Eski Başbakan ve Gelecek Partisi Genel Başkanı Ahmet Davutoğlu, Yeniçağ TV canlı yayınında Orhan Uğuroğlu'nun sorularını yanıtladı.

Açıklamalarına AKP'de olduğu dönemle ilgili yaşananlar hakkında dikkat çeken değerlendirmeler yapan Davutoğlu "AKP içerisinde kendini liderliğe hazırlayanlar bizi tehdit olarak gördü" dedi.

Ayrıca AKP'ye sadık kaldığını da ifade eden Davutoğlu "Bir süreç var, bir kere ben siyaset bilimciyim. Türkiye’nin yakın tarihindeki en etkili şey 27 Nisan oldu. 27 Nisan’dan 2008 parti kapatma davasına kadar olan süreçte siyasete geçiş sürecim oldu. Bizler hep birlikte bir mücadele verdik. Bunu zikretme sebebim şu; siyasete hırsla değil, azimle geldim.Ben AKP’ye sadık kaldım. Ben her zaman verdiğim sözde sadık kaldım" diye konuştu.

"TRUMP'IN ERDOĞAN'A GÖNDERDİĞİ MEKTUBU SİNDİREMEDİM"

"Türkiye Cumhuriyet Cumhurbaşkanı’na ‘Aptal olma’ ifadesine sessiz kalınmasını içime sindiremedim. Böyle bir mektuba biz muhatap olmamalıydık."

"BU ÜLKENİN BAŞBAKANI VARDI BENİ NEDEN SORGULUYORSUNUZ"

"Suriye’de yanlış giden bir şeyleri bizim üzerimize yıkmak siyasi ahlaksızlıktır. Devlet edebinden yoksunluktur. Adnan Menderes asıldığında Hasan Polatkan “Benim bir şeyden haberim yok” dememiştir. Burada benim özellikle söyleyeceğim şey hepimiz benzer ithamlarla karşılaşabiliriz. Ben Dışişleri Başdanışmanıydım o zaman da Bakan’dan çok bana yüklenildi.

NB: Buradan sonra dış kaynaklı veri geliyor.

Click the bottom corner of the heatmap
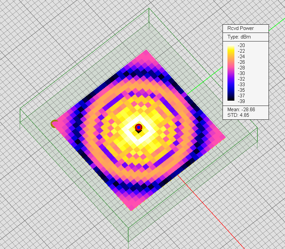This screenshot has height=249, width=285. click(131, 210)
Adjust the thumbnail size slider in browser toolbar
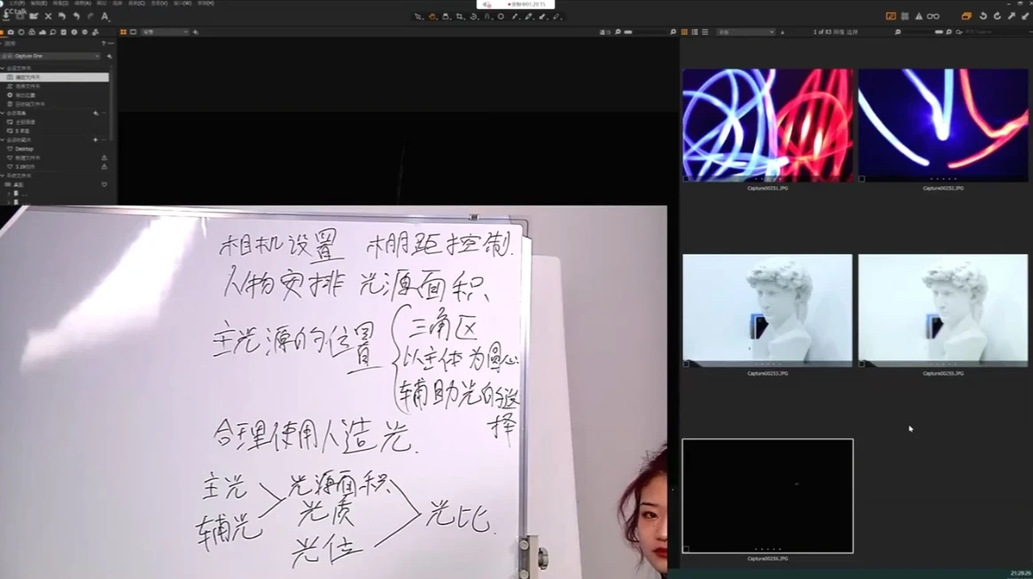The image size is (1033, 579). pyautogui.click(x=937, y=32)
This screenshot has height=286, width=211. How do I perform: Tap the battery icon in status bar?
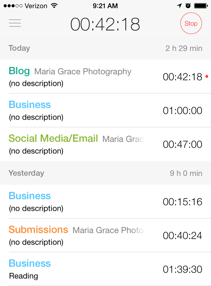[201, 6]
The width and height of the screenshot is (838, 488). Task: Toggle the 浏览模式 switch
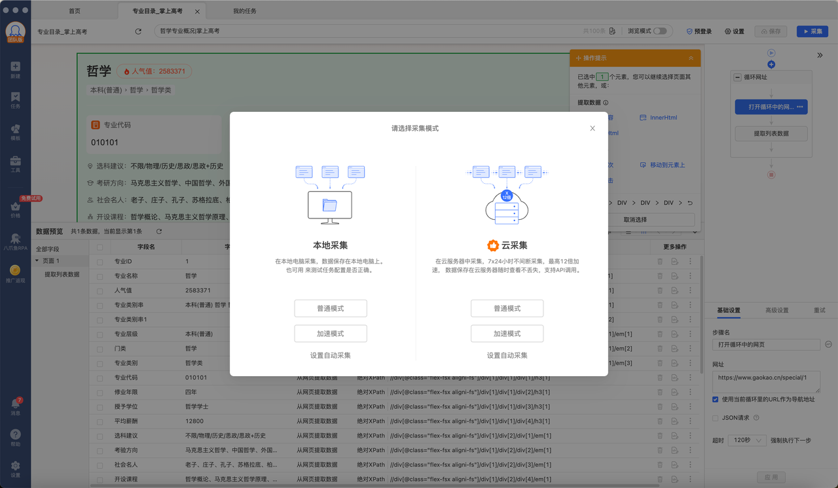tap(660, 31)
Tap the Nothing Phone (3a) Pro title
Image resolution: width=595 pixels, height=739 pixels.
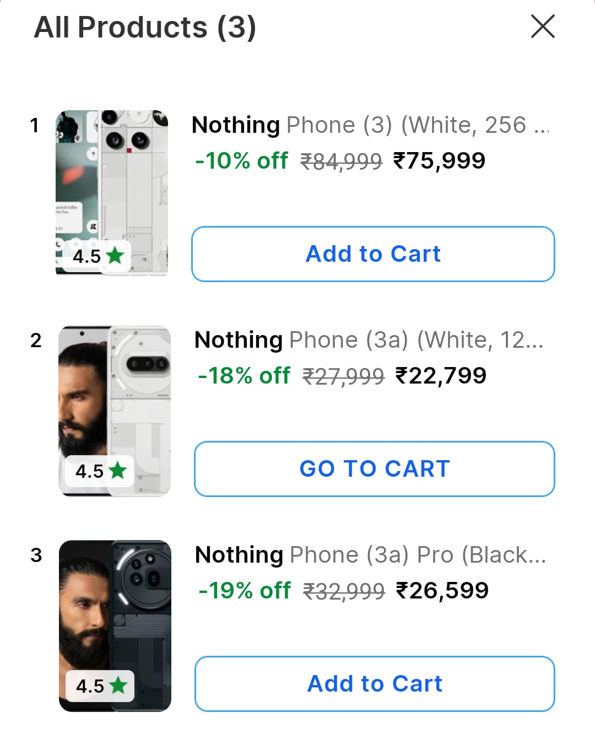click(370, 555)
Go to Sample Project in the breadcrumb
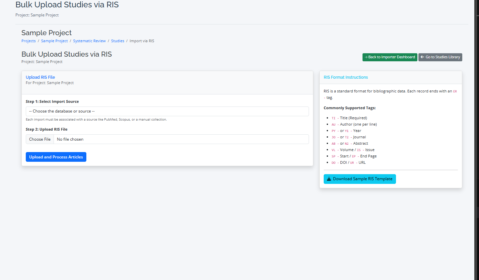This screenshot has width=479, height=280. click(54, 41)
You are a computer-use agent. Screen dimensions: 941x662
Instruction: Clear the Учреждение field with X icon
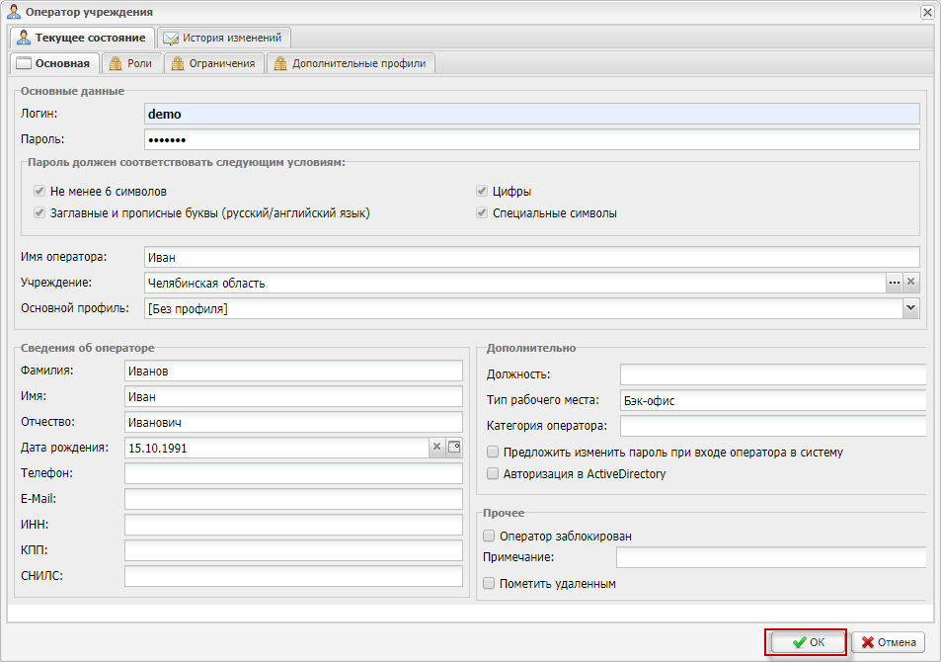pos(911,283)
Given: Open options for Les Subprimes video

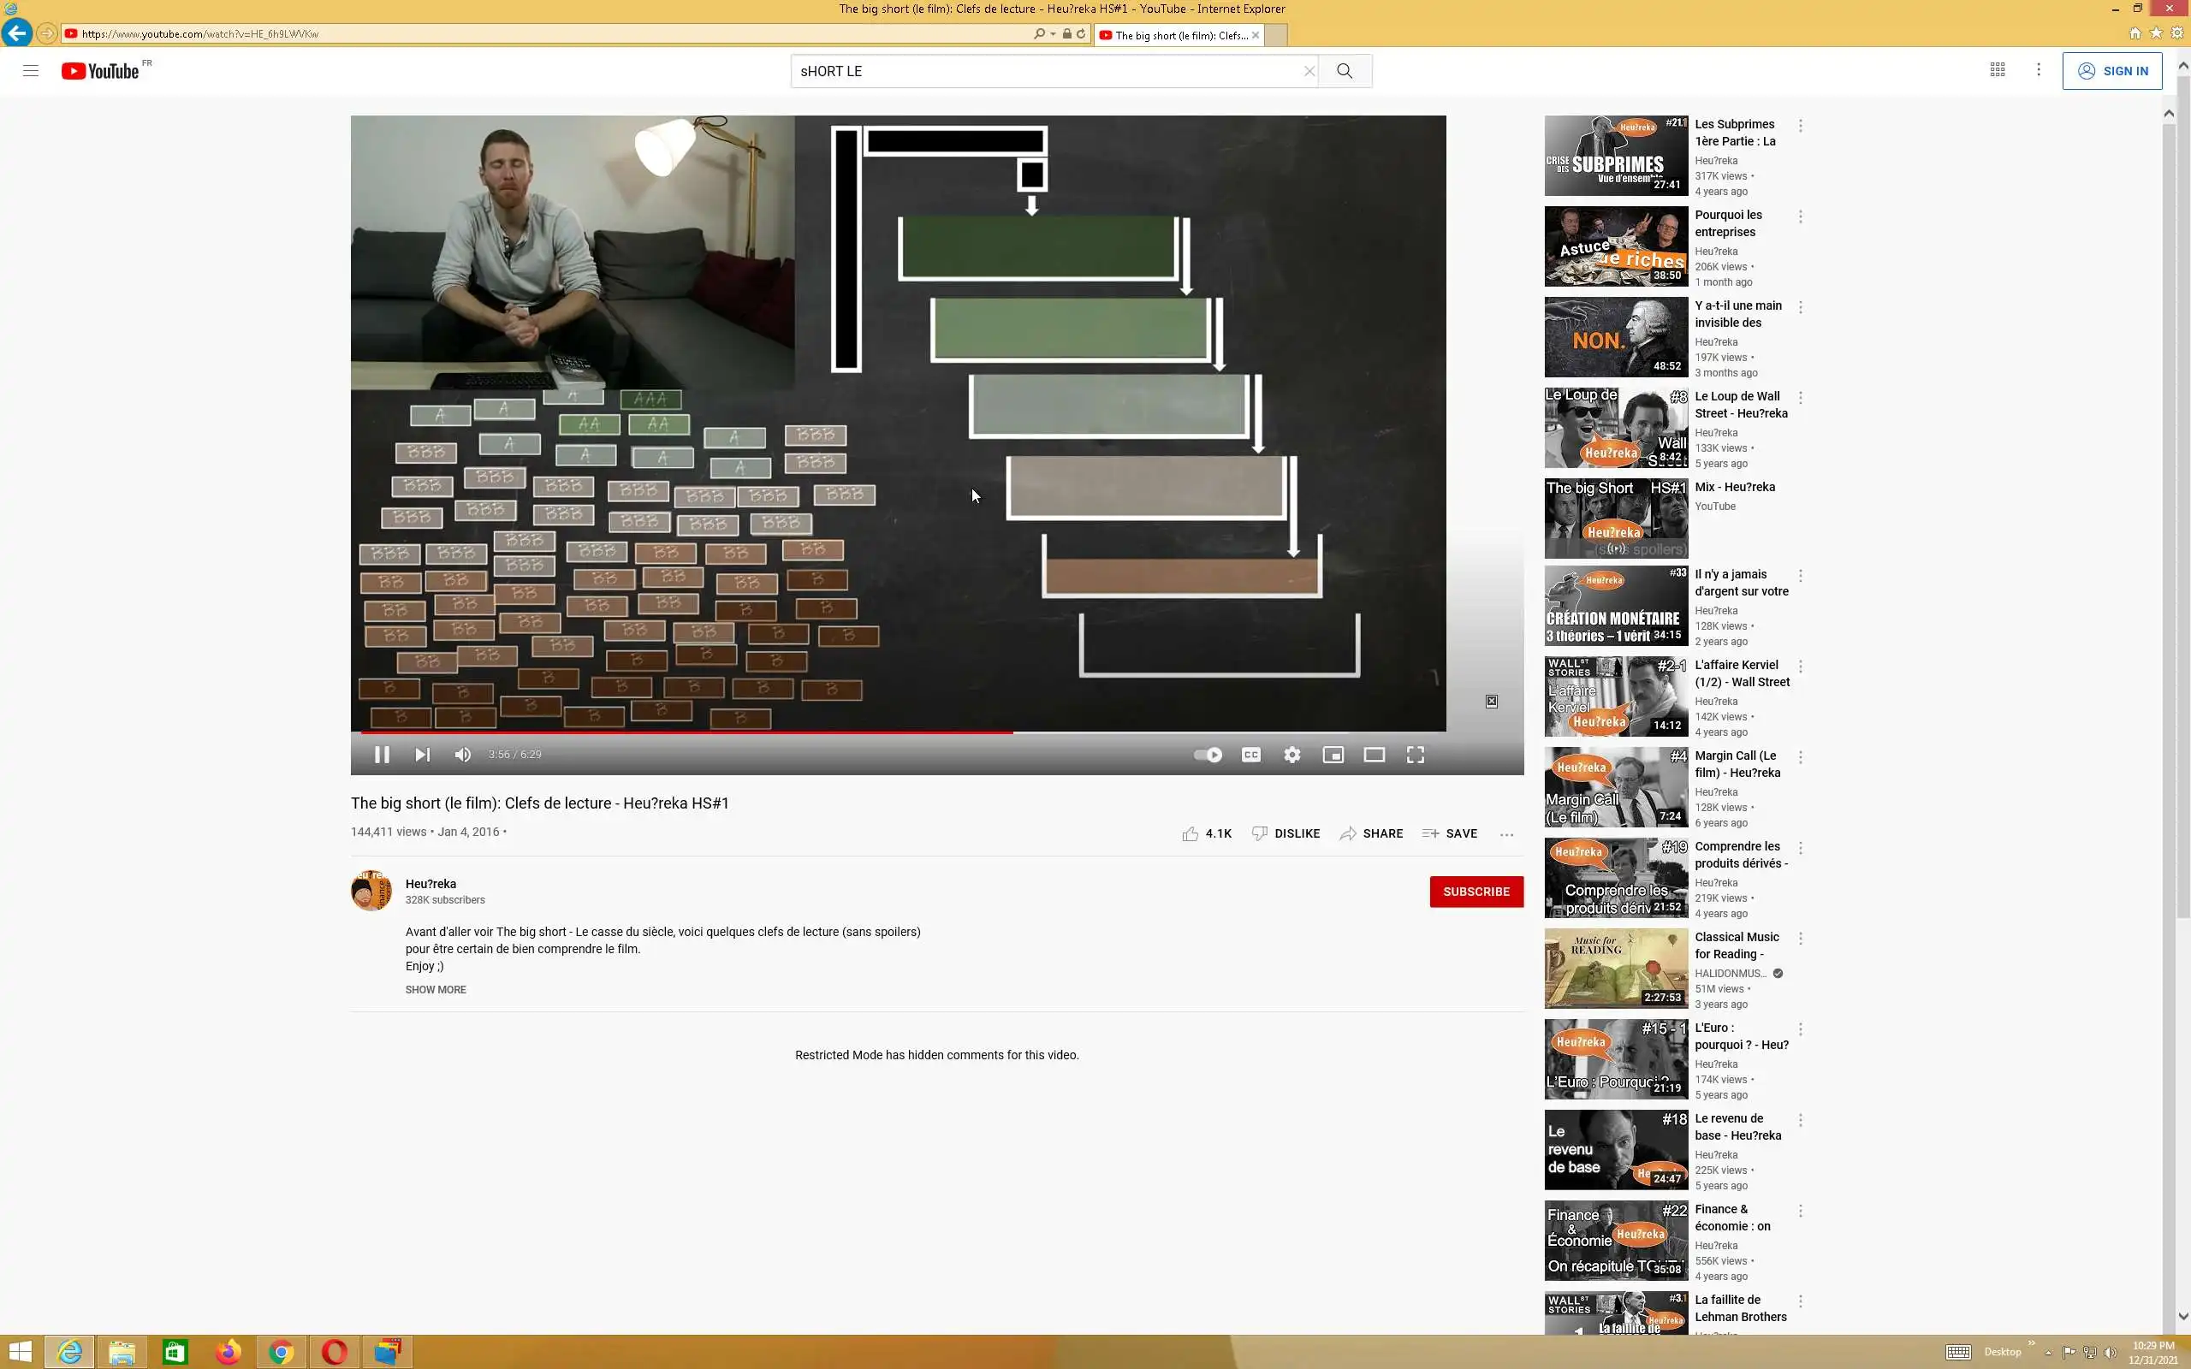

Dışişleri Bakanı oldum yine bana yüklendiler. Ben çıkıp da “Ya bu ülkede başbakan da var” demedim.

Başbakan olduğumda Suriye dosyasını sordum. Bir gün MGK toplantıları Bakanlar Kurulu toplantılar, gizlidir, kayıtlara geçmiştir. Ben çok erken vakitlerde Dışişleri Bakanı olarak Suriye’de yapılması gerekenleri söyledim. O günler söylediklerim yapılmadığı için Suriye’de buraya gelindi.Hiçbir zaman Cumhurbaşkanından habersiz bir karar alınmadı.

Ben Türkiye’nin bu konuda suç işlediği görüşünde de değilim. Bütün bir ülkeyi zan altında bırakmak istiyorlar. Esad halkından bir milyon insanı katletti. Halkın üçte ikisini yerinden etti. O suçlu değil.Ona destek veren ABD, Rusya suçlu değil. Bölgedeki teröristler suçlu değil de Türkiye suçlu öyle mi? Türkiye içinde de Davutoğlu. Böyle bir şey olabilir mi?"

"SURİYE KONUSUNDA ERDOĞAN'A BÖYLE HAREKET ETMEK YAKIŞMIYOR"

"Sayın Erdoğan’a, Sayın Gül’e, Genelkurmay Başkanıma, benim dönemimde görev yapan, ilgili Bakanlara ve hasseten Sayın Erdoğan’a soruyorum; onların emir ve talimatları dışında ben bir politika belirleyip ülkeyi zarara sokmuşsam işte ben buradayım. Çıksınlar desinler ki “Davutoğlu şu şu uygulamaları yaptı ve ülkeyi zarara soktu ”Ben sayın Erdoğan’a hitaben söylüyorum. Eğer bunu demiyorsanız çıkın bütün bu politikaları sahiplenin. Prestij kazandığınız durumlarda öne çıkmanız, halk tarafından eleştiri konu olan durumları başkalarına yıkmanız size yakışmaz."

"ŞEHİR ÜNİVERSİTESİ KONUSUNDA ERDOĞAN’A HAKKIMI HELAL ETMEM" 

"Bana çok söyleyenler oldu; aleyhimde yazan konuşan. Bir gün aradı Hakkınız helal edin dediler. Benim hakkım herkese helal. Dava diye savunduğumuz ilkelere zarar vermek konusunda hak helal etmek benim hakkım değil. Sayın Erdoğan için de aynısını söylüyorum. Hele hele Şehir Üniversitesi konusunda 7 bin öğrencinin geleceğini karartmak pahasına kapatılması konusunda ben hakkımı helal etmem. Üniversite kapatma konusunda kimin dahli olmuşsa hakkımı helal etmem."